Pengembalian ini dimungkinkan melalui kesepakatan dengan kepala biksu kuil, Takao Sato. Bagian-bagian kuil kini disimpan di Yayasan Arsitektur dan Teknologi Tradisional Korea di Paju, Provinsi Gyeonggi. Di sana, proses restorasi akan segera dimulai.
“Pengembalian ini merupakan pencapaian yang sangat berarti, yang dimungkinkan berkat kerja sama tulus dari pemiliknya dan upaya berkelanjutan dari para ahli Korea dan Jepang. Ini menjadi contoh kerja sama berdasarkan saling menghormati dan saling pengertian melalui warisan budaya,” kata Administrator KHS Choi Eung-chon dalam konferensi pers di Museum Istana Nasional Korea di Seoul, dikutip The Korea Times.
chon mengungkapkan harapannya agar pengembalian Gwanwoldang, yang bertepatan dengan peringatan 80 tahun kemerdekaan Korea dan 60 tahun normalisasi diplomatik Korea-Jepang, dapat menjadi simbol solidaritas budaya dan kerja sama masa depan antara kedua negara. Gwanwoldang merupakan bangunan kayu satu lantai yang dibangun pada akhir periode Joseon.
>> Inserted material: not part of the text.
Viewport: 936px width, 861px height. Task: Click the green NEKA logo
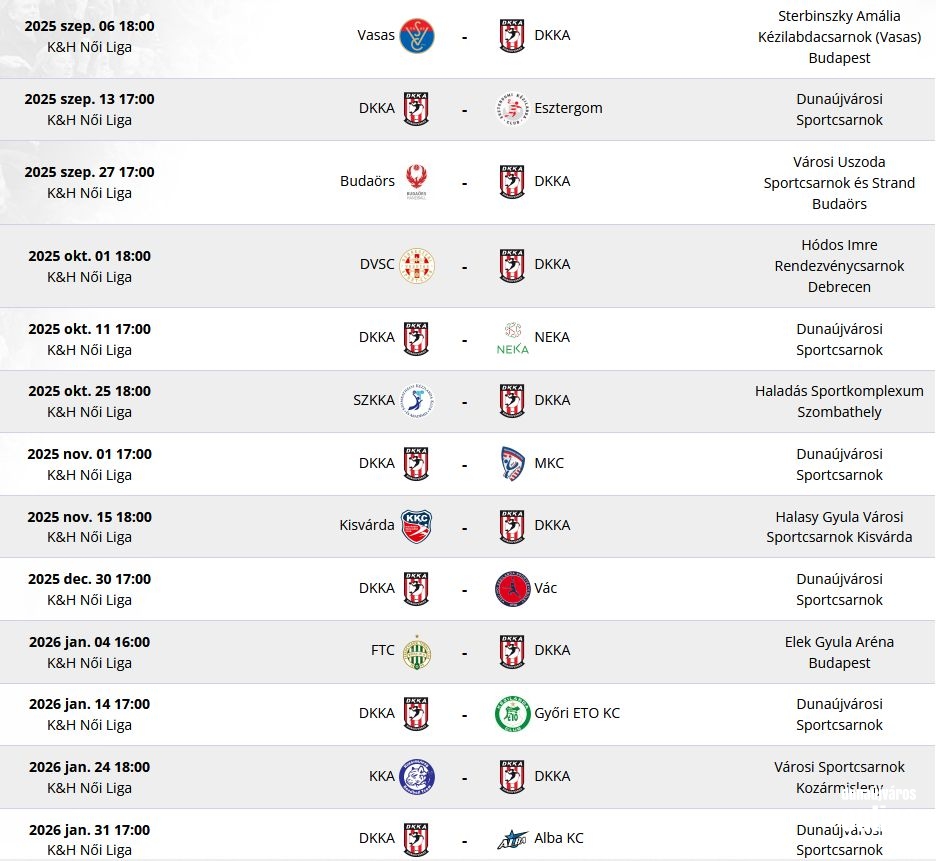pyautogui.click(x=512, y=338)
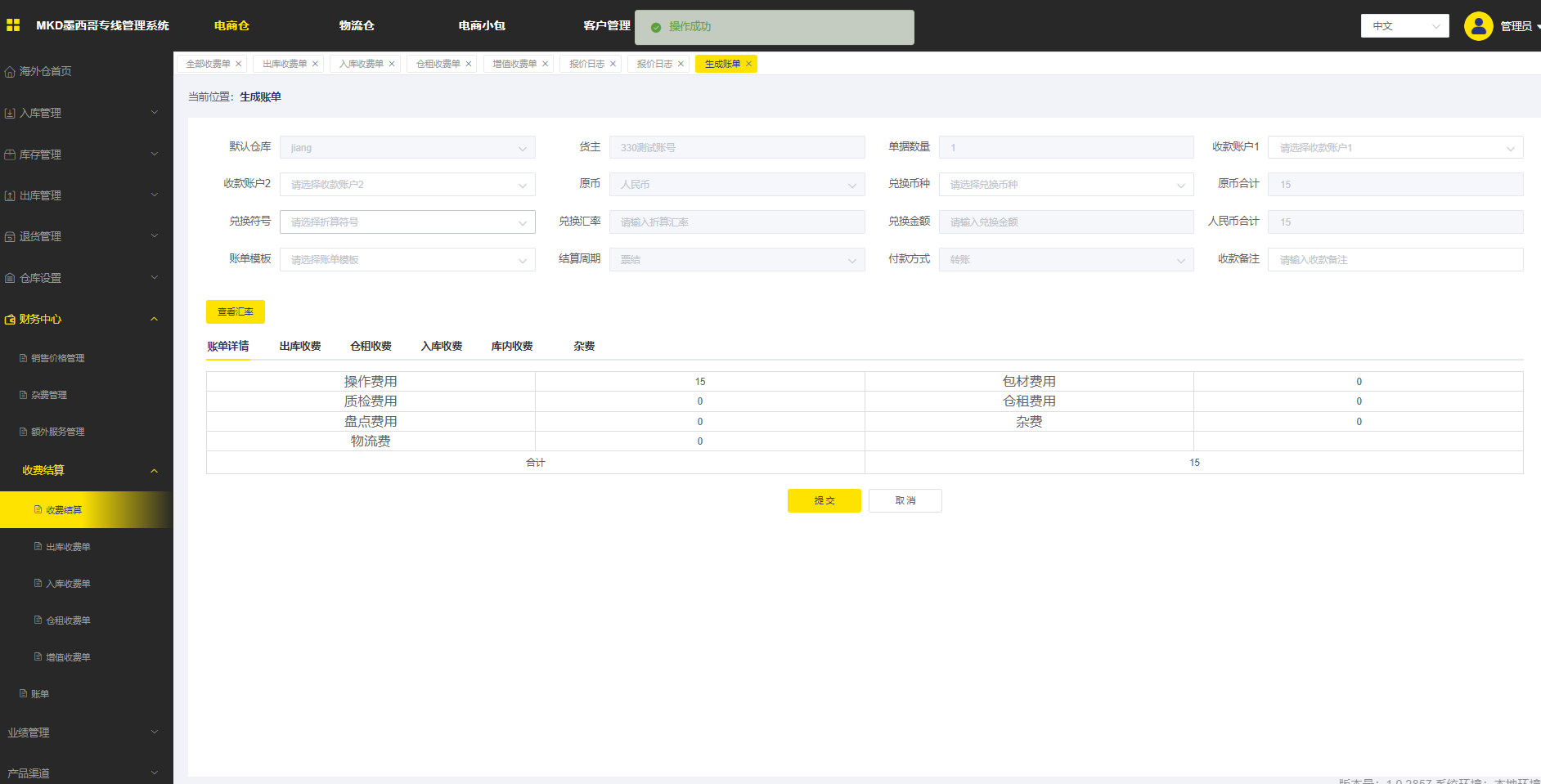Close the 生成账单 tab

(x=748, y=64)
Bangunan ini memiliki atap pelana dan tata ruang tiga kolom di bagian depan dan dua kolom di samping. Analisis arsitektur menunjukkan bangunan ini dibangun sebagai kuil kerajaan untuk seorang daegun (pangeran agung), satu tingkat di bawah raja. Diperkirakan, bangunan ini pernah berdiri di Seoul. KHS merujuk catatan sejarah yang menunjukkan bahwa Bank Joseon Siksan, yang aktif selama masa penjajahan Jepang (1910–1945), mentransfer kepemilikan bangunan ini kepada Kisei Sugino, presiden pertama Yamaichi Securities, pada 1924.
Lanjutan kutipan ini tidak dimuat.